Série de tâches »
[A] D'après l'extrait sur le BRF, en quelle année et dans quel pays le BRF a-t-il été inventé ?
[B] Recopiez le passage de l'extrait sur le BRF compris entre « Ce mot barbare » et « par le BRF. », bornes incluses.

Extrait du document »
============

Ce mot barbare évoque le bois de branches d’un diamètre assez petit pour que nous puissions le passer au broyeur, en général 30 millimètres pour les broyeurs familiaux. Le principe consiste à imiter en accéléré la formation du sol des forêts par l’apport des déchets végétaux. Aussi ne vous étonnez pas de voir pousser une multitude de champignons dans votre BRF, ils participent à l’élaboration du milieu.

Inventé et pratiqué depuis 1970 au Canada, exporté en Afrique et Madagascar, il est en passe de devenir international. Les études pratiquées montrent des rendements de 200% à 300% dans la culture des fraises au Canada, et des rendements de 500% à 800% sur les cultures de tomates et courgettes en pays tropicaux, notamment grâce à la régulation des nématodes par le BRF.

Quelle est la particularité du BRF ?

Le BRF est un excellent régulateur de température, hiver comme été. Cette gestion de l’écosystème permet de gagner une zone de rusticité. Ces techniques agissent comme régulateur de température et régulateur hydrique, qui favorisent la croissance et la rusticité des végétaux. De plus, des plantes en bonne santé passent mieux l’hiver et les pics climatiques sont moins perceptibles par les sols et les plantes, hiver comme été.

Une formation (pédogenèse) des sols équilibrée permet d’éviter la prolifération des ravageurs et maladies. On obtient également une importante limitation des adventices en raison du rééquilibrage du PH du sol et de l’effet mulching. En terrain pentu on évite l’érosion des sols, en terrain plat on favorise la pénétration de l’eau de pluie, en sol sableux on augmente la capacité de rétention en eau, en sol limoneux on évite la battance qui colmate le substrat. Le bois joue également le rôle de rétenteur d’eau qui permet de réduire considérablement l’arrosage ou de cultiver en régions arides.

============

Données fournies »
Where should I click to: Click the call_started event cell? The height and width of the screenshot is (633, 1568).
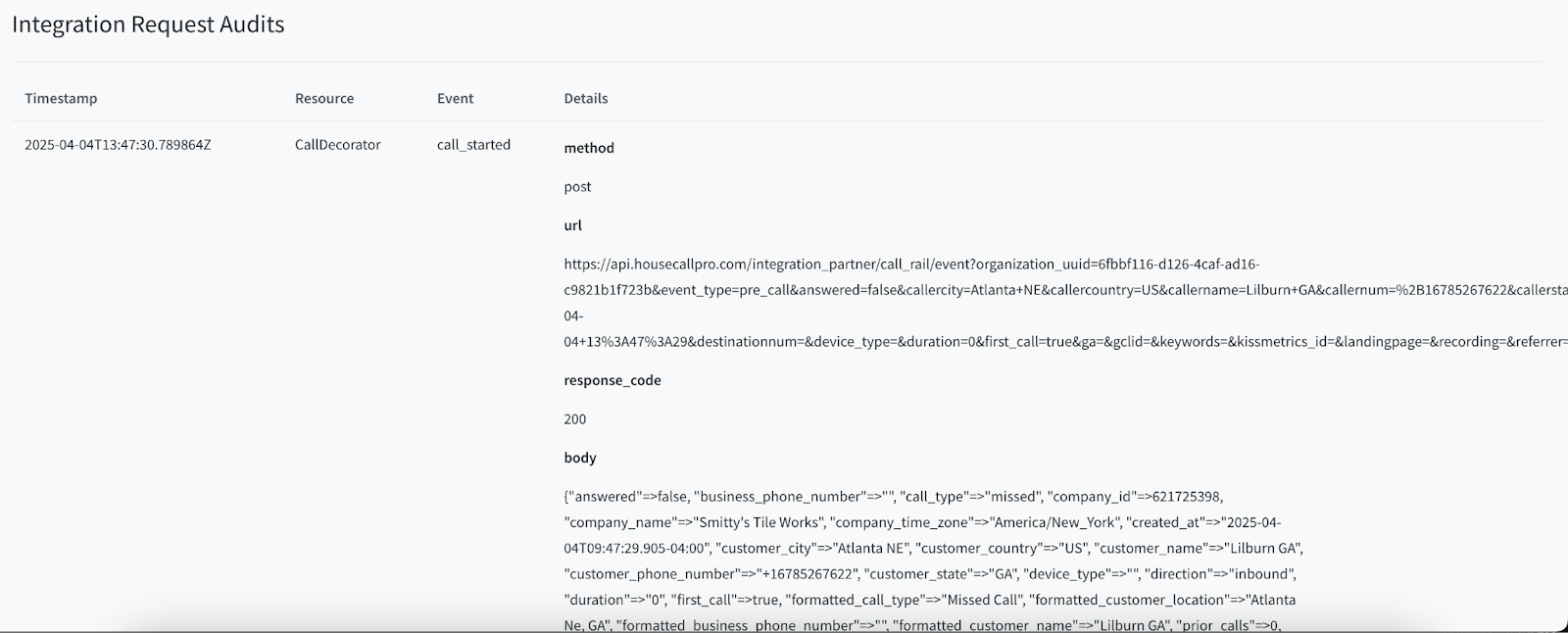tap(473, 145)
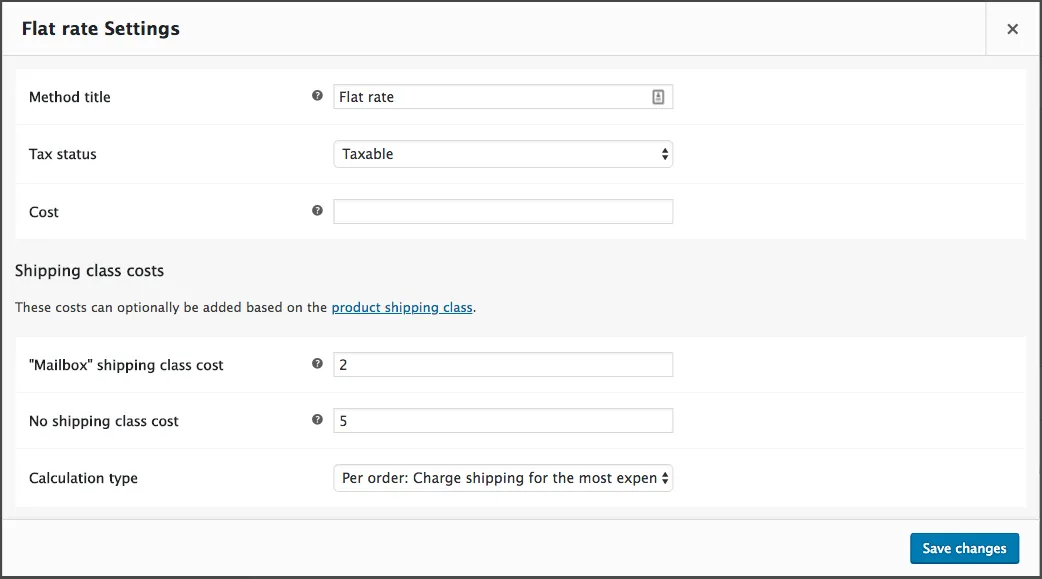The image size is (1042, 579).
Task: Click the "Mailbox" shipping class cost help icon
Action: click(x=317, y=364)
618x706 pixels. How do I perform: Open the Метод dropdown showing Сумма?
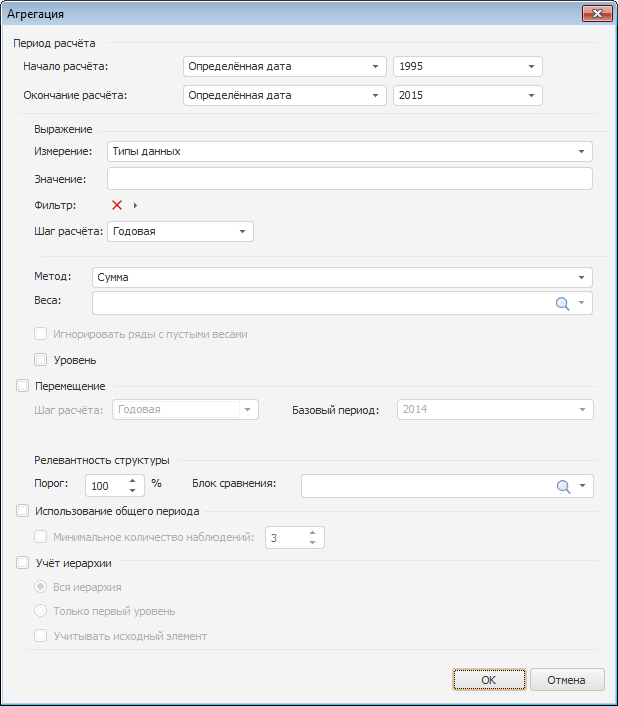(580, 277)
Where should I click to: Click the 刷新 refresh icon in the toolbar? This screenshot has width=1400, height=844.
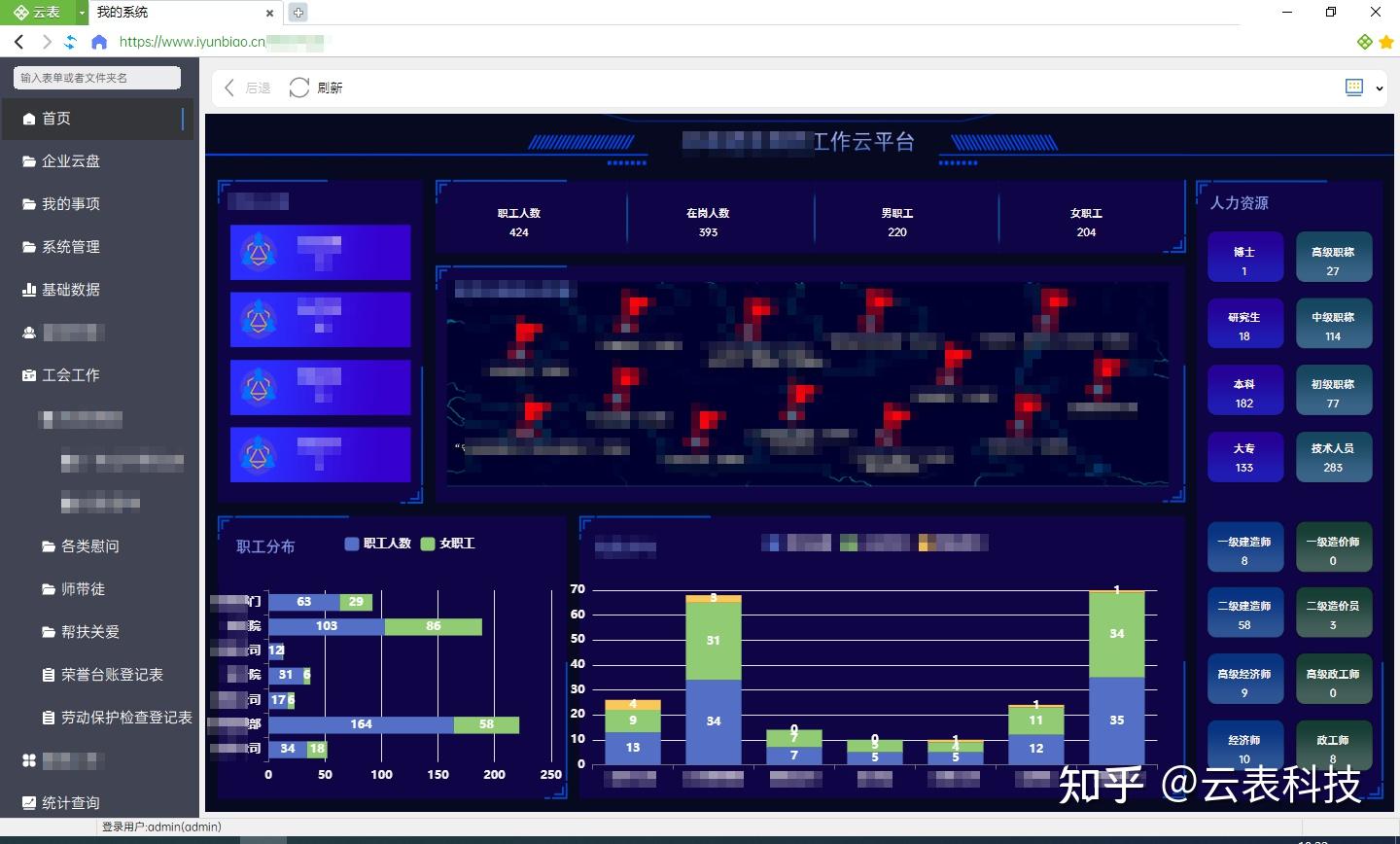tap(298, 87)
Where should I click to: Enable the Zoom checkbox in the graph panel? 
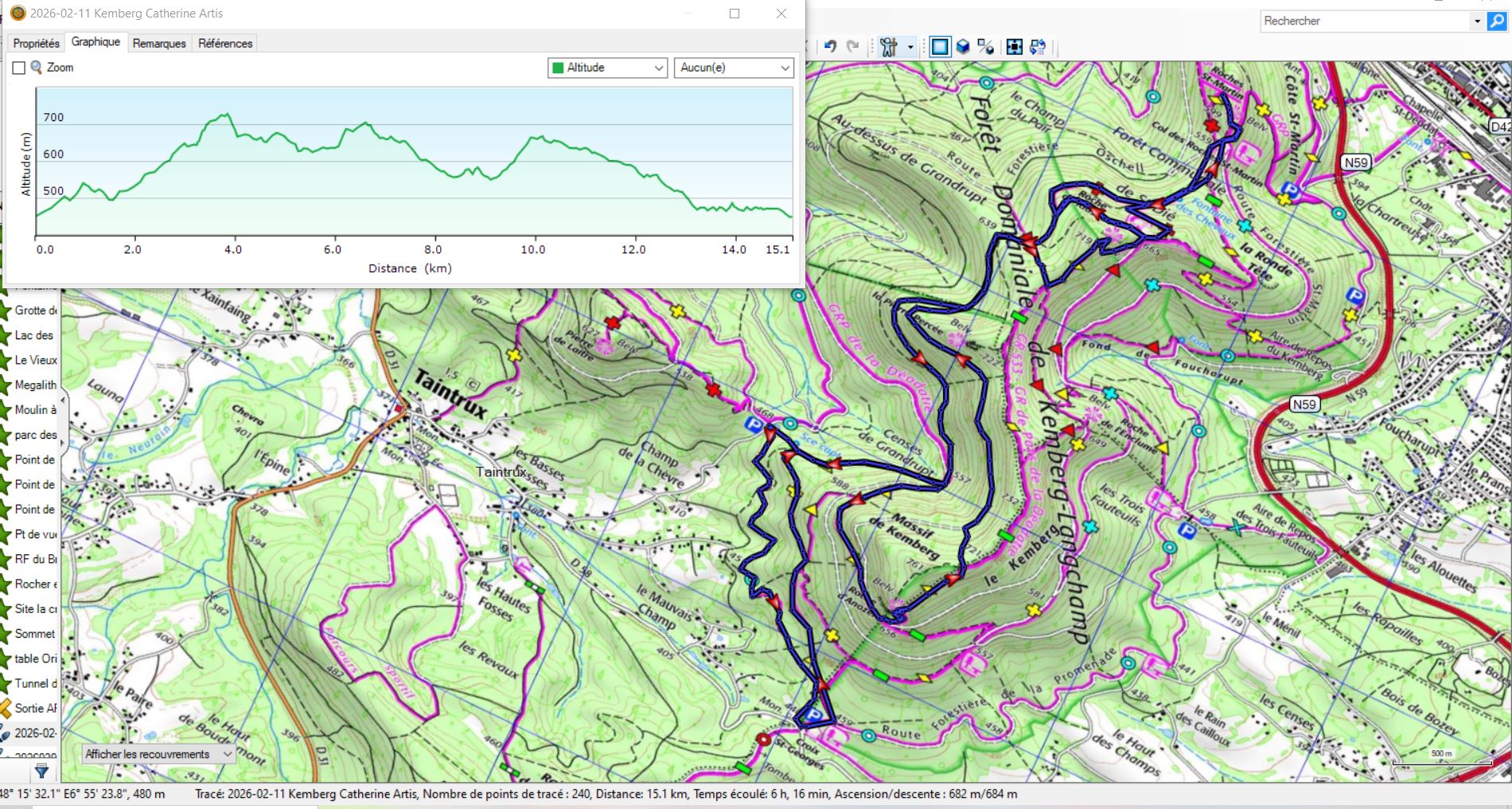(19, 68)
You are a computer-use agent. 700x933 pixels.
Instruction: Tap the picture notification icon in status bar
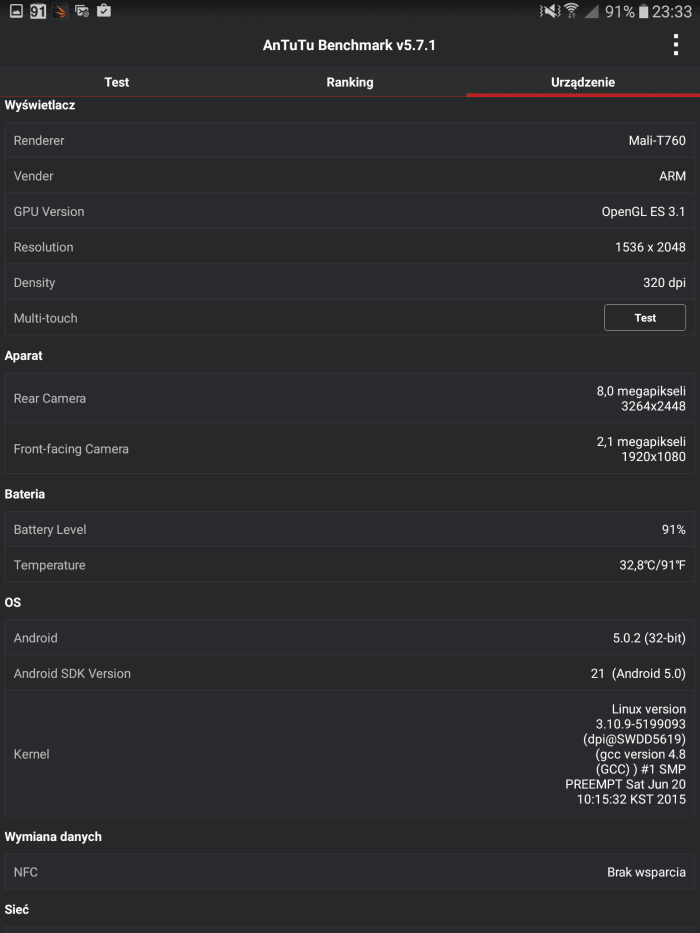pyautogui.click(x=16, y=11)
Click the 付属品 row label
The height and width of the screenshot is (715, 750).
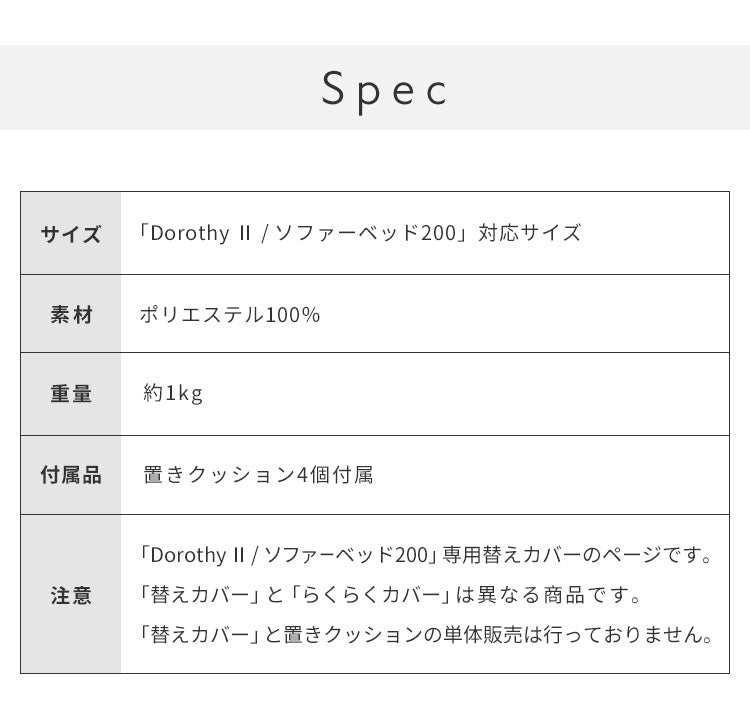pyautogui.click(x=71, y=475)
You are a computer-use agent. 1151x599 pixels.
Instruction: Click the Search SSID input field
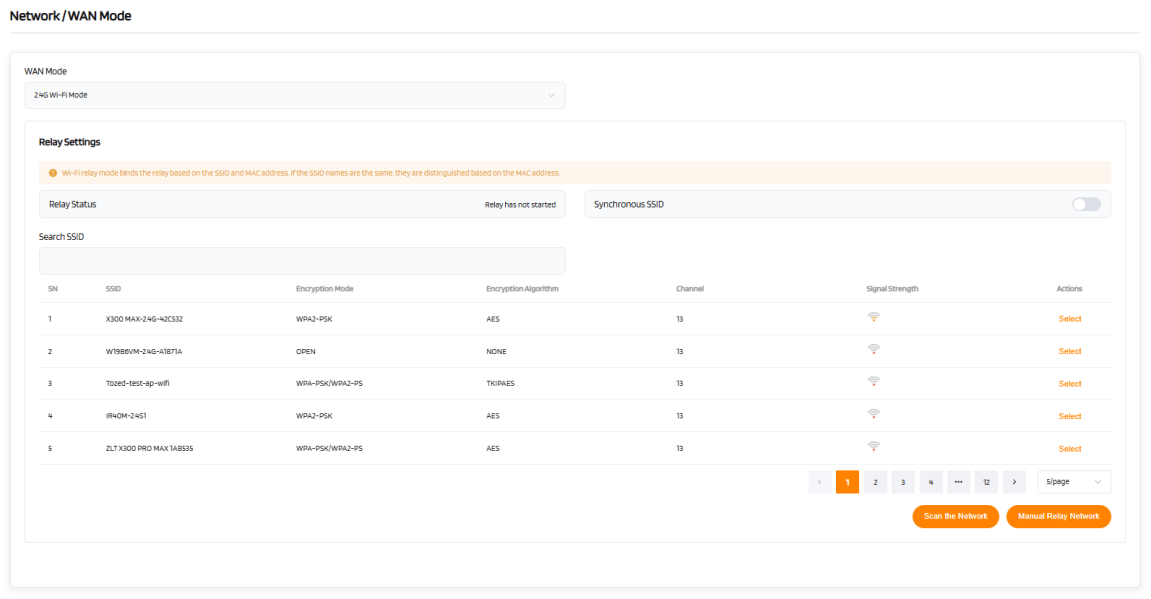(x=302, y=261)
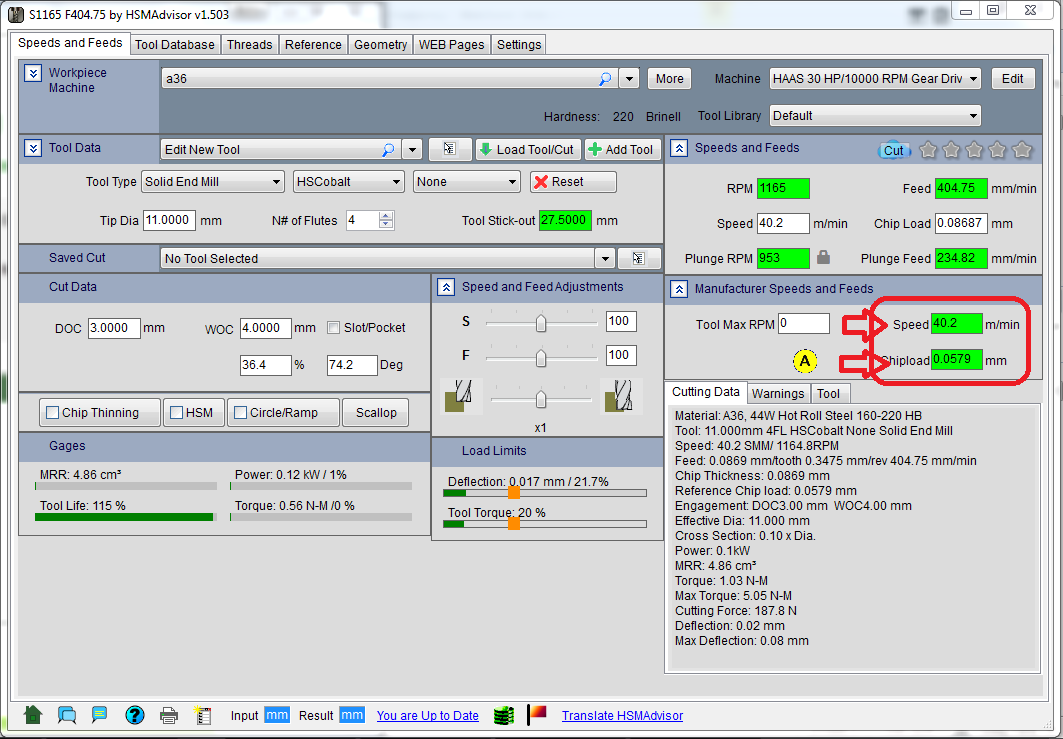Click the yellow A circle icon
Image resolution: width=1063 pixels, height=739 pixels.
803,361
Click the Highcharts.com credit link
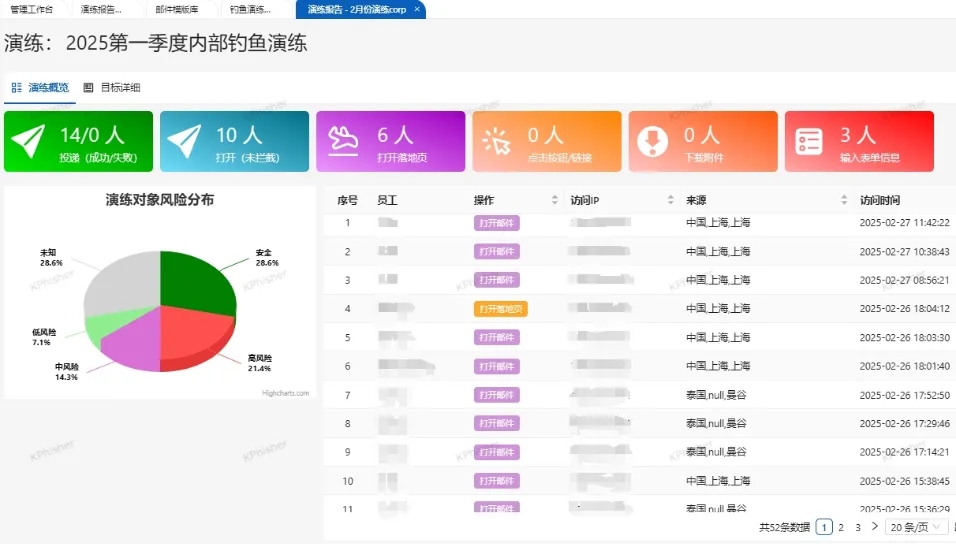The height and width of the screenshot is (544, 956). [x=286, y=393]
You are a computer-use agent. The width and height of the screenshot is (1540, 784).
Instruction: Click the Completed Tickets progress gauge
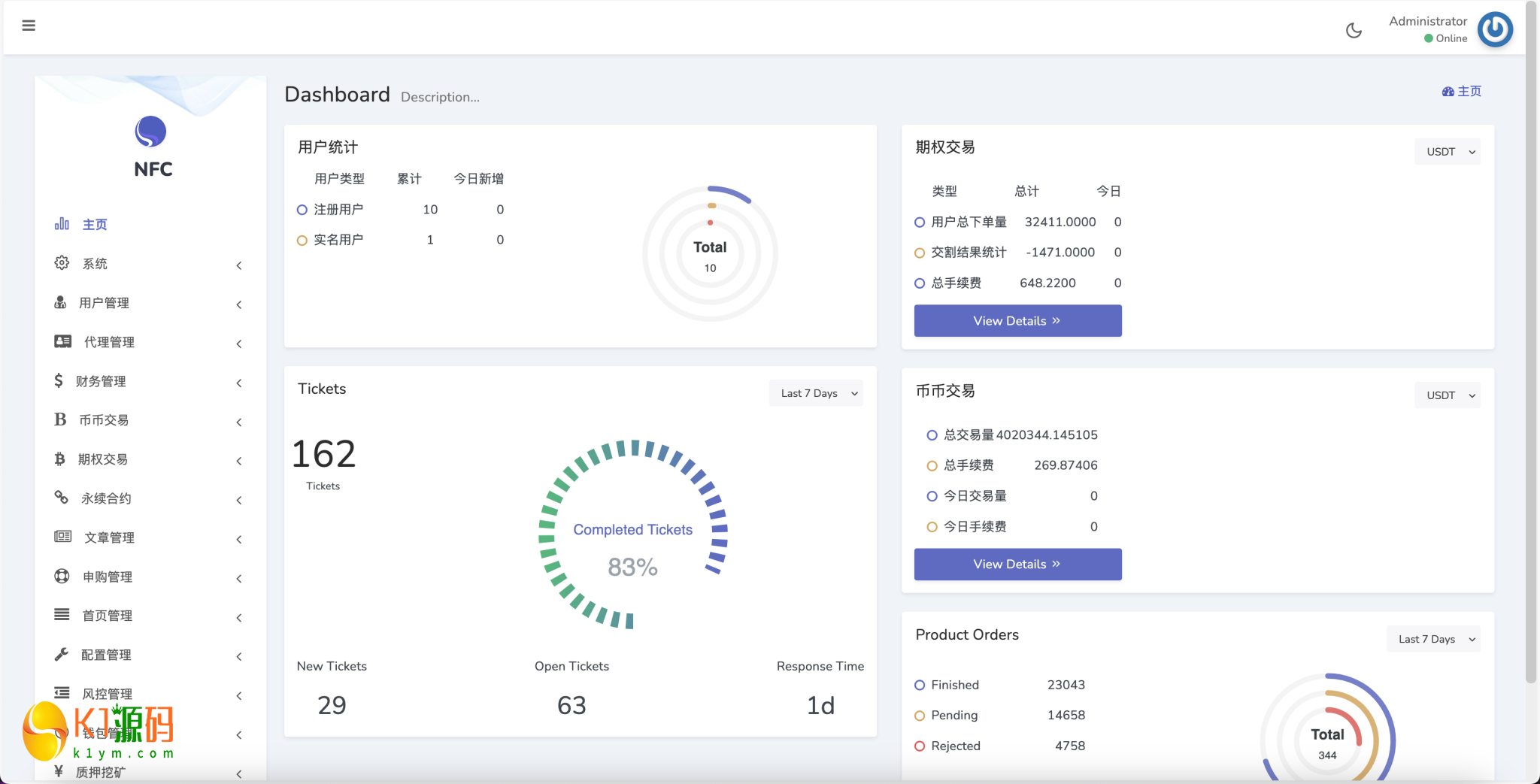633,535
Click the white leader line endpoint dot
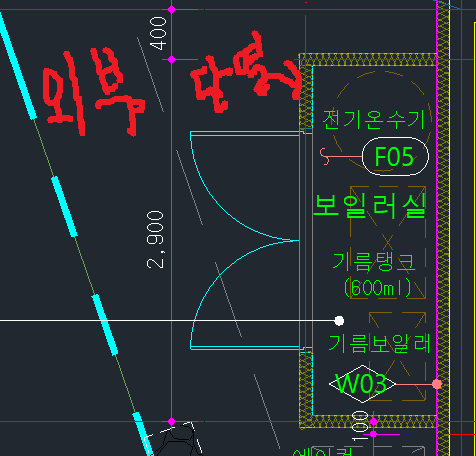Screen dimensions: 476x456 click(x=339, y=321)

============

Résultats obtenus »
[A] En 1970, au Canada.

[B]
Ce mot barbare évoque le bois de branches d’un diamètre assez petit pour que nous puissions le passer au broyeur, en général 30 millimètres pour les broyeurs familiaux. Le principe consiste à imiter en accéléré la formation du sol des forêts par l’apport des déchets végétaux. Aussi ne vous étonnez pas de voir pousser une multitude de champignons dans votre BRF, ils participent à l’élaboration du milieu.

Inventé et pratiqué depuis 1970 au Canada, exporté en Afrique et Madagascar, il est en passe de devenir international. Les études pratiquées montrent des rendements de 200% à 300% dans la culture des fraises au Canada, et des rendements de 500% à 800% sur les cultures de tomates et courgettes en pays tropicaux, notamment grâce à la régulation des nématodes par le BRF.